Replace arc4random in numpy with... KISS / Mersenne?
The use of arc4random in numpy was the only thing forcing us to include libbsd and with it libmd to get arc4random on other platforms (Linux). libbsd / libmd are hard to build and it was decided to remove these libs. Consequently arc4random was replaced with the measly standard rand().
Should we do something better? I noticed bsdnt includes random functions:
- KISS / SuperKISS / Mersenne_twister pseudorandom number generators
- see https://github.com/wbhart/bsdnt/tree/master/rand
@sydow what do you think? could it be of use?

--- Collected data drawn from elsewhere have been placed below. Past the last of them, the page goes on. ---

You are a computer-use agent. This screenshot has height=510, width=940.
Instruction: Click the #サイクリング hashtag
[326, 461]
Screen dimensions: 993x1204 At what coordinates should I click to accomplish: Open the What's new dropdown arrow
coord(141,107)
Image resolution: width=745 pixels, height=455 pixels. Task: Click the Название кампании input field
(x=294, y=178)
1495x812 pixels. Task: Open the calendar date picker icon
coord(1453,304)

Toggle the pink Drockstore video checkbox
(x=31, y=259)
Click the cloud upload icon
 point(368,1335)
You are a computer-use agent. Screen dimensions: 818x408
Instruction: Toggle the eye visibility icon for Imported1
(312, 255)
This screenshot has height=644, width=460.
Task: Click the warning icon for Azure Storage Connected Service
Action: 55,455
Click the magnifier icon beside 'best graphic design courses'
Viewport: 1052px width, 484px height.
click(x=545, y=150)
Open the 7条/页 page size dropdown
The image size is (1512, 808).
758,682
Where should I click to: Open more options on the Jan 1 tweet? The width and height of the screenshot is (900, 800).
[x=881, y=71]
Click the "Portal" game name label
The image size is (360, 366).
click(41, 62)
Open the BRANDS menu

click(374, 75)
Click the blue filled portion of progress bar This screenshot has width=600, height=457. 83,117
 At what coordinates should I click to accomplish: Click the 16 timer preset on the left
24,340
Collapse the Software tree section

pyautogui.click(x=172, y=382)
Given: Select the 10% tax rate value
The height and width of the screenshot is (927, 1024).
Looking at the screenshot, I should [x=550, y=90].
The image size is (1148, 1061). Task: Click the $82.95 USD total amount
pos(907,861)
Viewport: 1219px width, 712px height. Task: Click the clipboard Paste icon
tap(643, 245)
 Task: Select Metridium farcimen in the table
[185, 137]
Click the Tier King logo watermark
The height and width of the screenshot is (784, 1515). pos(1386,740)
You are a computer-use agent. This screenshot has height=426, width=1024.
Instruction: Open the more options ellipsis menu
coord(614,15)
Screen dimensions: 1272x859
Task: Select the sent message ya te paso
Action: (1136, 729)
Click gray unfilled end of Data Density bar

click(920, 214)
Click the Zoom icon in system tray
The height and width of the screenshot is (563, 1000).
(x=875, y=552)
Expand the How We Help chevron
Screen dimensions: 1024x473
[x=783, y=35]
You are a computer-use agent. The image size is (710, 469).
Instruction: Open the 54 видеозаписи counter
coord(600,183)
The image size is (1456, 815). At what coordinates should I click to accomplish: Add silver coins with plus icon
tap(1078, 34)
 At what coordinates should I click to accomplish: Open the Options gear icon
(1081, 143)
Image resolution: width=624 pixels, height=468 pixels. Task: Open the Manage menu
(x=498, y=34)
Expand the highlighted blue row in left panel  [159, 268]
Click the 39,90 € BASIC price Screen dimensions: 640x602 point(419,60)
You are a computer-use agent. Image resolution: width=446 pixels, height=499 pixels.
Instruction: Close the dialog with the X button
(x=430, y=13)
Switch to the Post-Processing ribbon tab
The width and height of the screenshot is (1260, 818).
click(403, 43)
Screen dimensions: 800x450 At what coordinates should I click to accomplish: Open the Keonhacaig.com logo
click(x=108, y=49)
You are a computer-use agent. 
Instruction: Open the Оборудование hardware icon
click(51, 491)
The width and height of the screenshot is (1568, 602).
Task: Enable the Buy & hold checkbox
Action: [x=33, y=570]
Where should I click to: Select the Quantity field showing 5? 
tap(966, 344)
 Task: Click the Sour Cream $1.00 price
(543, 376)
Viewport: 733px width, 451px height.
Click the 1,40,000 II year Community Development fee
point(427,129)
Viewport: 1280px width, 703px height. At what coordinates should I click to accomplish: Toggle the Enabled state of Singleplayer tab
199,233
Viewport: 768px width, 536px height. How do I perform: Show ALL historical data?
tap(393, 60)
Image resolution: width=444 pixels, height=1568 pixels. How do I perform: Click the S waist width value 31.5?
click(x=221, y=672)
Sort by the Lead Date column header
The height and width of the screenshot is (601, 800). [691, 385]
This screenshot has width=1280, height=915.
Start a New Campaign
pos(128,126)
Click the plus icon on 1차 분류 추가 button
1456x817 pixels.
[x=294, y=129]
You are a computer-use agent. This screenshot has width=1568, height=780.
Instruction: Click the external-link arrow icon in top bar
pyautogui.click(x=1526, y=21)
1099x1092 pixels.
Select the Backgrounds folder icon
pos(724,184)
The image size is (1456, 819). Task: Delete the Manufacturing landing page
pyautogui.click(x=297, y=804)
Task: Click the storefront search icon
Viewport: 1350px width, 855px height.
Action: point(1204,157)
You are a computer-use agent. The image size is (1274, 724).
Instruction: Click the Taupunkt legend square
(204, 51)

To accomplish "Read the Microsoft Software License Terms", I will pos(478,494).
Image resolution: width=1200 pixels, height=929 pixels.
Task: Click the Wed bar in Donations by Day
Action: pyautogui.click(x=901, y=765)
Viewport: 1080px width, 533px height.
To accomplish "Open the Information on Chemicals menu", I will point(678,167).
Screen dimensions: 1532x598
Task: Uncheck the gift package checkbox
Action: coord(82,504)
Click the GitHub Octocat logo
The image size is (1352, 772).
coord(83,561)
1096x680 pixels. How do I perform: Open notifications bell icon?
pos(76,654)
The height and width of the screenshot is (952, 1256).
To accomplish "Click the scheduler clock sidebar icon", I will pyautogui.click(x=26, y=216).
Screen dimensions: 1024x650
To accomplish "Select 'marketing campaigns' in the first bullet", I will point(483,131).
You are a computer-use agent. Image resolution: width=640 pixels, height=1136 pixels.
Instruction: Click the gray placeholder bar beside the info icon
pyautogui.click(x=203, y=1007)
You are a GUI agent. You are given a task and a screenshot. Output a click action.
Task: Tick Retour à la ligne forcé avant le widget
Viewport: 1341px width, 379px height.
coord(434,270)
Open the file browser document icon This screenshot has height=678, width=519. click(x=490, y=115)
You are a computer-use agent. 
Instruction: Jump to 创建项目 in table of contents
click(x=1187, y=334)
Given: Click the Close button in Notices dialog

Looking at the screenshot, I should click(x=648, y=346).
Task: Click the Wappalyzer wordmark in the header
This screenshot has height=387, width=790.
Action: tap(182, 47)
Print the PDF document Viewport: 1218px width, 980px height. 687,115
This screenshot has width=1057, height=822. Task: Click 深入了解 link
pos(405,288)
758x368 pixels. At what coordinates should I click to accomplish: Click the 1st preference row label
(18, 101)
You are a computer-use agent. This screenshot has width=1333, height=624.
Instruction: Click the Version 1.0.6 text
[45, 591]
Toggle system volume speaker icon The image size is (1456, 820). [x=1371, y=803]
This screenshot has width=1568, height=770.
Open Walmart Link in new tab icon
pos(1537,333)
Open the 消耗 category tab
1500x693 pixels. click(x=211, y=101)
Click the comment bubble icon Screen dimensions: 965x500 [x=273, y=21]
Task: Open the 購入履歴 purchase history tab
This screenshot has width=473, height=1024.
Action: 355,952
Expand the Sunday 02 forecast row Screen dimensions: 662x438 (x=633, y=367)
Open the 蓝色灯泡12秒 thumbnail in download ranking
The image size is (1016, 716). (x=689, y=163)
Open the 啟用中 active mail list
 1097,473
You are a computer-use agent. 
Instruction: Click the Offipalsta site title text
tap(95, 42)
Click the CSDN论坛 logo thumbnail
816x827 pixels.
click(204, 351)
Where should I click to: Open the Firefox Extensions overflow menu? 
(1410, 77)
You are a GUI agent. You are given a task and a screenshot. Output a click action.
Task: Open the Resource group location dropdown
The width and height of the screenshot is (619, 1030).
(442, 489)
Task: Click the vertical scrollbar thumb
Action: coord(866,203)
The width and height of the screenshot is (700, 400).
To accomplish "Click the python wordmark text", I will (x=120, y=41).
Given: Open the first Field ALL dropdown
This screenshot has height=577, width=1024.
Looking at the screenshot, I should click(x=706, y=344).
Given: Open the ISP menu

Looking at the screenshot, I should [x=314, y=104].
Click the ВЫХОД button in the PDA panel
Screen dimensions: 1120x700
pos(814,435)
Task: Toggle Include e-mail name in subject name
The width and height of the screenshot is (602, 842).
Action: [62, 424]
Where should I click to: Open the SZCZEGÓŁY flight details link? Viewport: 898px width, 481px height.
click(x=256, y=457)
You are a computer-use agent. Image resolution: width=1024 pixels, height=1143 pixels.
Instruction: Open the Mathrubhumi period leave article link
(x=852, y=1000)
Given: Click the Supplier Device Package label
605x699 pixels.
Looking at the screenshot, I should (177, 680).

I suggest that we use either xoshiro256++ or xoshiro256** from https://prng.di.unimi.it/. This seems to be state of the art in non-crypto PRNG's. They are extremely fast, very easy to program (and public domain implementations are provided) and they pass all common test suites for randomness quality. They are both faster and better than the ones provided by BSDNT.
The only diificulty is to choose one of these two; the authors do not give clear recommendations...
xoshiro256 is already in zigs standard library, so perhaps this can be our first stab at using zig stuff? This way we avoid introducing yet another C library dependency.
In Zig, I think one has to explicitly state that a function should follow C calling conventions for it to be callable from C, as I doubt the zig std lib rand force that, we would need some intermediate functions. I can take a look at how we can introduce zig in our build chain...
This sounds fine. When you get this to work we need another layer on top, to produce psedudorandom integers in a given range, maybe the same for floating point etc.